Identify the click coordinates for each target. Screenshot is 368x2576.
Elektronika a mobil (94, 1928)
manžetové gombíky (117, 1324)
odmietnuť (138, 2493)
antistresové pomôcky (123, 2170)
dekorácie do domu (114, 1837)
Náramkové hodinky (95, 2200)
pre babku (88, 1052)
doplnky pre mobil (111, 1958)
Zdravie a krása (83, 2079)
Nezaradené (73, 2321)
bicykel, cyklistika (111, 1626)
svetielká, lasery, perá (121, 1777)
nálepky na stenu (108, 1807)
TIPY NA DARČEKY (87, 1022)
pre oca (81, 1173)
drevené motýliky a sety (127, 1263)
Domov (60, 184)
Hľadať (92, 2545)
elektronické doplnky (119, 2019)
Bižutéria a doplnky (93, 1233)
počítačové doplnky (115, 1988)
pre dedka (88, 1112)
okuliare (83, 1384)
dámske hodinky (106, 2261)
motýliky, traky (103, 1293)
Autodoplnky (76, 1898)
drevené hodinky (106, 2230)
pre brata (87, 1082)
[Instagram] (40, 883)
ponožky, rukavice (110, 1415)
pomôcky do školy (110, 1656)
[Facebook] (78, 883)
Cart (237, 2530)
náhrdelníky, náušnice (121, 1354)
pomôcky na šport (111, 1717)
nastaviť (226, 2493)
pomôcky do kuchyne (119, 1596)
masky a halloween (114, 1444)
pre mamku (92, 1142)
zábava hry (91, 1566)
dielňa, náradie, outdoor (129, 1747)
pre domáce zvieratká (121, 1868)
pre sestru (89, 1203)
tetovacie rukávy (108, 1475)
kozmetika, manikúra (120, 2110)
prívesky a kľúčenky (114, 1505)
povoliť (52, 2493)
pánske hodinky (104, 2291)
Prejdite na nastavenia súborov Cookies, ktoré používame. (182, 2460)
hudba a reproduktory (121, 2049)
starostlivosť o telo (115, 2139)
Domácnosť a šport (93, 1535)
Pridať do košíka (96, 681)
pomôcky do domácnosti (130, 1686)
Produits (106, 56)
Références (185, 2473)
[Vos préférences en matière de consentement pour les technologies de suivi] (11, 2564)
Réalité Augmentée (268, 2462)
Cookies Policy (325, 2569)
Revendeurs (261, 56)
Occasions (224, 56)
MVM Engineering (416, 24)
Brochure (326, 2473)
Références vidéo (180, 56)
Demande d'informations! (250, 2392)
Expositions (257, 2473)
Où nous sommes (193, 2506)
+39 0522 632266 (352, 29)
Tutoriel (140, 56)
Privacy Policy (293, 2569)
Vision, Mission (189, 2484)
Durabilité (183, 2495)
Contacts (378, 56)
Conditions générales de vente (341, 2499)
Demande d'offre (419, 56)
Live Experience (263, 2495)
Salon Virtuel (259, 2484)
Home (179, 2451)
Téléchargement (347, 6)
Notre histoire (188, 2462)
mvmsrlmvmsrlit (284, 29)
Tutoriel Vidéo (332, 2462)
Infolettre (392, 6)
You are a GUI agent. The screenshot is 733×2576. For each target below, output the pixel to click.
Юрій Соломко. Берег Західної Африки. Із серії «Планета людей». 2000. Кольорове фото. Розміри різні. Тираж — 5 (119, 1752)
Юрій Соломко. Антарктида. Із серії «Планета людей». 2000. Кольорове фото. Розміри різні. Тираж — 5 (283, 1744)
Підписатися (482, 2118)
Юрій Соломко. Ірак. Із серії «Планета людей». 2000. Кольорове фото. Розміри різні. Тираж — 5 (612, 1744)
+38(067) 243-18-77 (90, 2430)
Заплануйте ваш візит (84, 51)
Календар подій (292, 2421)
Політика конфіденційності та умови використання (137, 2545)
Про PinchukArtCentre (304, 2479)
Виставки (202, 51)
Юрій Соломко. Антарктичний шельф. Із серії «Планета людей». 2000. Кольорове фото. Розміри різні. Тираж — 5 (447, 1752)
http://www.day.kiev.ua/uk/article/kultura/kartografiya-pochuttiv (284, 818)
════════
# WHAT THE TASK ASKS
The whole listing needs copying. Write it out exactly.

# ANSWER TO THE EXERCISE
Identify the click coordinates for each target. Screenshot is 368x2576.
Elektronika a mobil (94, 1928)
manžetové gombíky (117, 1324)
odmietnuť (138, 2493)
antistresové pomôcky (123, 2170)
dekorácie do domu (114, 1837)
Náramkové hodinky (95, 2200)
pre babku (88, 1052)
doplnky pre mobil (111, 1958)
Zdravie a krása (83, 2079)
Nezaradené (73, 2321)
bicykel, cyklistika (111, 1626)
svetielká, lasery, perá (121, 1777)
nálepky na stenu (108, 1807)
TIPY NA DARČEKY (87, 1022)
pre oca (81, 1173)
drevené motýliky a sety (127, 1263)
Domov (60, 184)
Hľadať (92, 2545)
elektronické doplnky (119, 2019)
Bižutéria a doplnky (93, 1233)
počítačové doplnky (115, 1988)
pre dedka (88, 1112)
okuliare (83, 1384)
dámske hodinky (106, 2261)
motýliky, traky (103, 1293)
Autodoplnky (76, 1898)
drevené hodinky (106, 2230)
pre brata (87, 1082)
[Instagram] (40, 883)
ponožky, rukavice (110, 1415)
pomôcky do školy (110, 1656)
[Facebook] (78, 883)
Cart (237, 2530)
náhrdelníky, náušnice (121, 1354)
pomôcky na šport (111, 1717)
nastaviť (226, 2493)
pomôcky do kuchyne (119, 1596)
masky a halloween (114, 1444)
pre mamku (92, 1142)
zábava hry (91, 1566)
dielňa, náradie, outdoor (129, 1747)
pre domáce zvieratká (121, 1868)
pre sestru (89, 1203)
tetovacie rukávy (108, 1475)
kozmetika, manikúra (120, 2110)
prívesky a kľúčenky (114, 1505)
povoliť (52, 2493)
pánske hodinky (104, 2291)
Prejdite na nastavenia súborov Cookies, ktoré používame. (182, 2460)
hudba a reproduktory (121, 2049)
starostlivosť o telo (115, 2139)
Domácnosť a šport (93, 1535)
Pridať do košíka (96, 681)
pomôcky do domácnosti (130, 1686)
Produits (106, 56)
Références (185, 2473)
[Vos préférences en matière de consentement pour les technologies de suivi] (11, 2564)
Réalité Augmentée (268, 2462)
Cookies Policy (325, 2569)
Revendeurs (261, 56)
Occasions (224, 56)
MVM Engineering (416, 24)
Brochure (326, 2473)
Références vidéo (180, 56)
Demande d'informations! (250, 2392)
Expositions (257, 2473)
Où nous sommes (193, 2506)
+39 0522 632266 (352, 29)
Tutoriel (140, 56)
Privacy Policy (293, 2569)
Vision, Mission (189, 2484)
Durabilité (183, 2495)
Contacts (378, 56)
Conditions générales de vente (341, 2499)
Demande d'offre (419, 56)
Live Experience (263, 2495)
Salon Virtuel (259, 2484)
Home (179, 2451)
Téléchargement (347, 6)
Notre histoire (188, 2462)
mvmsrlmvmsrlit (284, 29)
Tutoriel Vidéo (332, 2462)
Infolettre (392, 6)
You are a GUI agent. The screenshot is 733×2576. For each target below, output the pixel to click.
Юрій Соломко. Берег Західної Африки. Із серії «Планета людей». 2000. Кольорове фото. Розміри різні. Тираж — 5 (119, 1752)
Юрій Соломко. Антарктида. Із серії «Планета людей». 2000. Кольорове фото. Розміри різні. Тираж — 5 (283, 1744)
Підписатися (482, 2118)
Юрій Соломко. Ірак. Із серії «Планета людей». 2000. Кольорове фото. Розміри різні. Тираж — 5 (612, 1744)
+38(067) 243-18-77 (90, 2430)
Заплануйте ваш візит (84, 51)
Календар подій (292, 2421)
Політика конфіденційності та умови використання (137, 2545)
Про PinchukArtCentre (304, 2479)
Виставки (202, 51)
Юрій Соломко. Антарктичний шельф. Із серії «Планета людей». 2000. Кольорове фото. Розміри різні. Тираж — 5 (447, 1752)
http://www.day.kiev.ua/uk/article/kultura/kartografiya-pochuttiv (284, 818)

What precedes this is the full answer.